Stored entries:

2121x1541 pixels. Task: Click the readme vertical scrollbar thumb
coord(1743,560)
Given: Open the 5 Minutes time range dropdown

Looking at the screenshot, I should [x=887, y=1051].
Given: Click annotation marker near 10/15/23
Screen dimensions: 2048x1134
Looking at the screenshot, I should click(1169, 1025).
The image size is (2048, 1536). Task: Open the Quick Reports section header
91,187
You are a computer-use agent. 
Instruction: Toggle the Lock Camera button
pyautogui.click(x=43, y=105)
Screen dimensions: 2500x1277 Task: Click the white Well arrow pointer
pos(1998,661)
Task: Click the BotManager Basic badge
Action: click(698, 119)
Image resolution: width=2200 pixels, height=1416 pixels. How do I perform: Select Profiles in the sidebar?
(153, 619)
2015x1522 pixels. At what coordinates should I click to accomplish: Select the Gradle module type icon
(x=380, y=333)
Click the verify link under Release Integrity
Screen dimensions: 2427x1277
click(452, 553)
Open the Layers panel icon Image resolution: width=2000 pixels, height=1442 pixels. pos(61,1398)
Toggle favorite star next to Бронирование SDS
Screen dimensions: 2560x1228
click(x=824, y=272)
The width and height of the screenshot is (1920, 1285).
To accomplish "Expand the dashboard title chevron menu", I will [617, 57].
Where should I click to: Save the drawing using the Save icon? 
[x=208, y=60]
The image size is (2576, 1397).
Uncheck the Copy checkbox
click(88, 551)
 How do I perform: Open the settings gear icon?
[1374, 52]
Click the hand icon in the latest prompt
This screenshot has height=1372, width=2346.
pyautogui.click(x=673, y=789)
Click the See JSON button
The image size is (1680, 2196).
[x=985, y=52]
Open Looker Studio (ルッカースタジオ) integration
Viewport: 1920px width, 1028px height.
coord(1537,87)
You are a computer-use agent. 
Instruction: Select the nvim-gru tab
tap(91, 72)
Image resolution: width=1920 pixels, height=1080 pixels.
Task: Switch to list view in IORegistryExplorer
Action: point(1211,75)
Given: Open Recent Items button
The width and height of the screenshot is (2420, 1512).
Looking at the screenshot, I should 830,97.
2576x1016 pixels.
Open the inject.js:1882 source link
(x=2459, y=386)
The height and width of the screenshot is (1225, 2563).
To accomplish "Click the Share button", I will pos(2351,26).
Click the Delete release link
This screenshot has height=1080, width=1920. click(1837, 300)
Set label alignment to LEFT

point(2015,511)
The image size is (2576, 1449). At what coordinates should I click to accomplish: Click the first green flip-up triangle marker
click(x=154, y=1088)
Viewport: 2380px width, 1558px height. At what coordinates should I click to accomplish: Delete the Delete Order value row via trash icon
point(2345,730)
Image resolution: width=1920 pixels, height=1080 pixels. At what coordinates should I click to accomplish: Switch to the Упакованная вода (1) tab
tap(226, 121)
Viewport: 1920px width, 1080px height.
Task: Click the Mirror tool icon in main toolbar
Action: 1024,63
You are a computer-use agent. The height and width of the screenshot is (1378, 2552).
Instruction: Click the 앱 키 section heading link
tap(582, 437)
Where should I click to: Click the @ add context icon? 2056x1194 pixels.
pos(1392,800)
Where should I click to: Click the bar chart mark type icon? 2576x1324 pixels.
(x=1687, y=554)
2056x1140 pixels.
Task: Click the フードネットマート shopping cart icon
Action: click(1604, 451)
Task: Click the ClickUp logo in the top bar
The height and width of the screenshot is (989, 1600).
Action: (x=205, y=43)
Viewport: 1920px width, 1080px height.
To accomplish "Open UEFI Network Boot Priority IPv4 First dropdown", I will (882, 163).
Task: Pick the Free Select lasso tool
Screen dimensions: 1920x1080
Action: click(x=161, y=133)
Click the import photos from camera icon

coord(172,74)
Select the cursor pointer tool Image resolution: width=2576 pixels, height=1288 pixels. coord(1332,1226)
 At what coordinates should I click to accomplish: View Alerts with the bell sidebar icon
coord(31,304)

[Directions for this task] From the line containing "Viewport: 2380px width, 1558px" down to the final line of the data, write out every line exactly; both the first and last of these belong in your answer, and nothing else does.

[Exercise result]
Viewport: 2380px width, 1558px height. At what coordinates should I click to accomplish: Delete the Delete Order value row via trash icon
point(2345,730)
Image resolution: width=1920 pixels, height=1080 pixels. At what coordinates should I click to accomplish: Switch to the Упакованная вода (1) tab
tap(226, 121)
Viewport: 1920px width, 1080px height.
Task: Click the Mirror tool icon in main toolbar
Action: 1024,63
You are a computer-use agent. The height and width of the screenshot is (1378, 2552).
Instruction: Click the 앱 키 section heading link
tap(582, 437)
Where should I click to: Click the @ add context icon? 2056x1194 pixels.
pos(1392,800)
Where should I click to: Click the bar chart mark type icon? 2576x1324 pixels.
(x=1687, y=554)
2056x1140 pixels.
Task: Click the フードネットマート shopping cart icon
Action: click(1604, 451)
Task: Click the ClickUp logo in the top bar
The height and width of the screenshot is (989, 1600).
Action: (x=205, y=43)
Viewport: 1920px width, 1080px height.
To accomplish "Open UEFI Network Boot Priority IPv4 First dropdown", I will (882, 163).
Task: Pick the Free Select lasso tool
Screen dimensions: 1920x1080
Action: click(x=161, y=133)
Click the import photos from camera icon

coord(172,74)
Select the cursor pointer tool Image resolution: width=2576 pixels, height=1288 pixels. coord(1332,1226)
 At what coordinates should I click to accomplish: View Alerts with the bell sidebar icon
coord(31,304)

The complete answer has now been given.